Mickey grinned. ‘Well, I’ve met lots of nice people here! Here they are–’ he spread out his graspers and leant away and revealed, sitting behind him in a row, the Suptutian, the Corpid-Hattian, and the Squinchian. He turned to them and said: ‘This is my friend, Steve, everyone. He’s the best pilot I’ve ever worked with.
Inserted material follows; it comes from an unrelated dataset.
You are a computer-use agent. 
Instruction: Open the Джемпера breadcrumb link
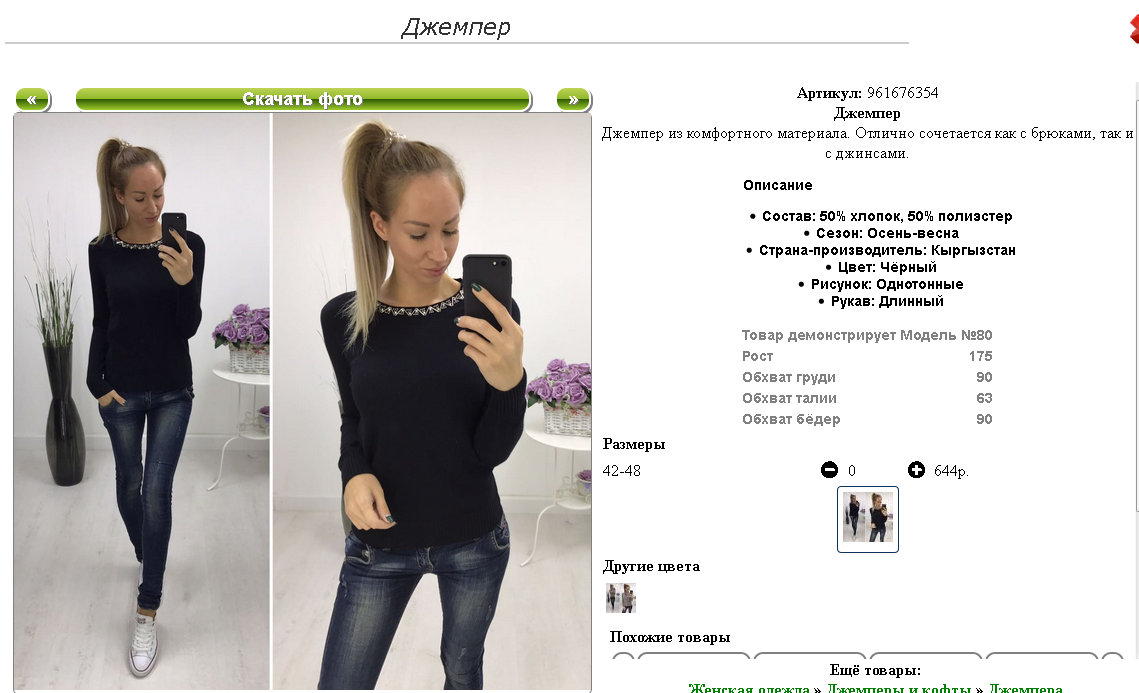click(x=1026, y=687)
Actually, he dragged me here.’ 

It is good that he brought you here,’ said the Corpid-Hattian. 

The Squinchian rippled in such a way to suggest that, while she was uncertain about Steve himself, she ultimately agreed. 

‘Who’s that?’ asked the Suptutian. 

Between everybody’s gaze falling on him and the sensation of cold, buzzing alcohol floating through his body, Steve blacked out. 
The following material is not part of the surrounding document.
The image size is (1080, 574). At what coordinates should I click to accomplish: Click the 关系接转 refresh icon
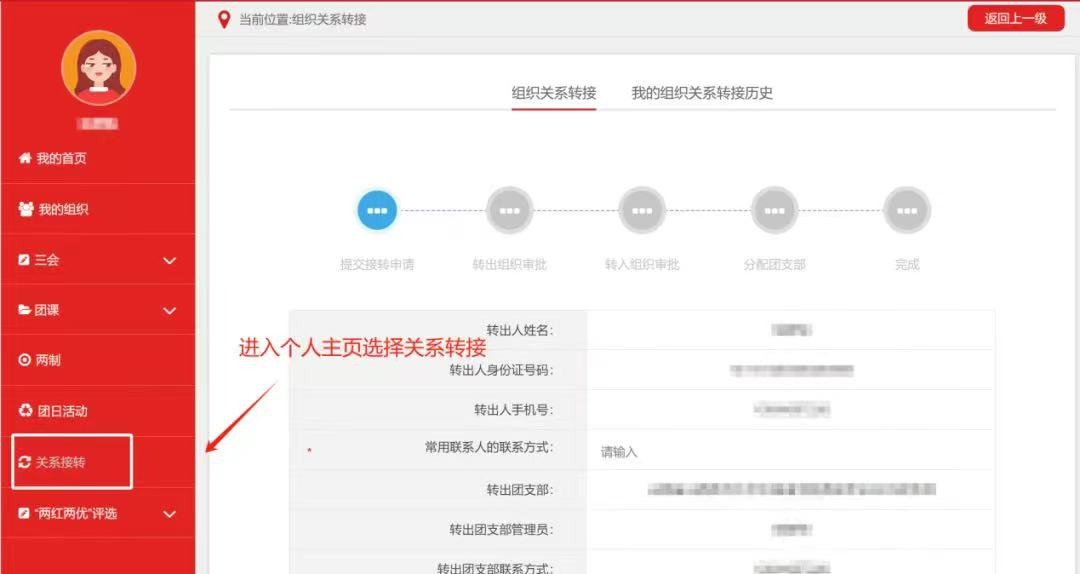[25, 462]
Steve awoke feeling like he had been turned inside out. He felt all shrivelled up. He was in a warm, soft place. He shifted and realised he was feeling fabric–clean, smooth fabric. 

‘Steve! Are you okay?’ Mickey said, suddenly looming over him. 

Steve shrivelled away slightly more. Mickey’s voice was deafening. He felt it rattle his entire body. 

‘I’m good, Mick,’ he said, holding back vomit. He recognised the alliance bedroom ceiling–white plastic, with rows and rows of cheap and brutal ceiling lights that were, fortunately, off. The only light that entered the room filtered gently in from the hallway. Dust motes hovered quietly. He glanced carefully around, making sure to not look too fast. He felt a little like his eyes were going to fly out of his head. 

It was Mickey’s room, for sure. The piles of crap everywhere–bottles, scrolls, wrappers, mismatched miscellaneous crap collected on missions. He recognised Mickey’s table–Mickey’s kids, gormlessly floating around in a jar. 

It was horrible, he realised–horrible for them to see him in this state. What kind of a role model was he? What kind of a godfather?

‘Oh, good, that’s good. You were losing a lot of water out there. It might have been really bad, but it’s a good thing that Threetwooh just happened to have brought some moisture strips.’ 

‘Threetwooh?’ Steve asked. 

‘My friend! From the bar!’ Mickey exclaimed. 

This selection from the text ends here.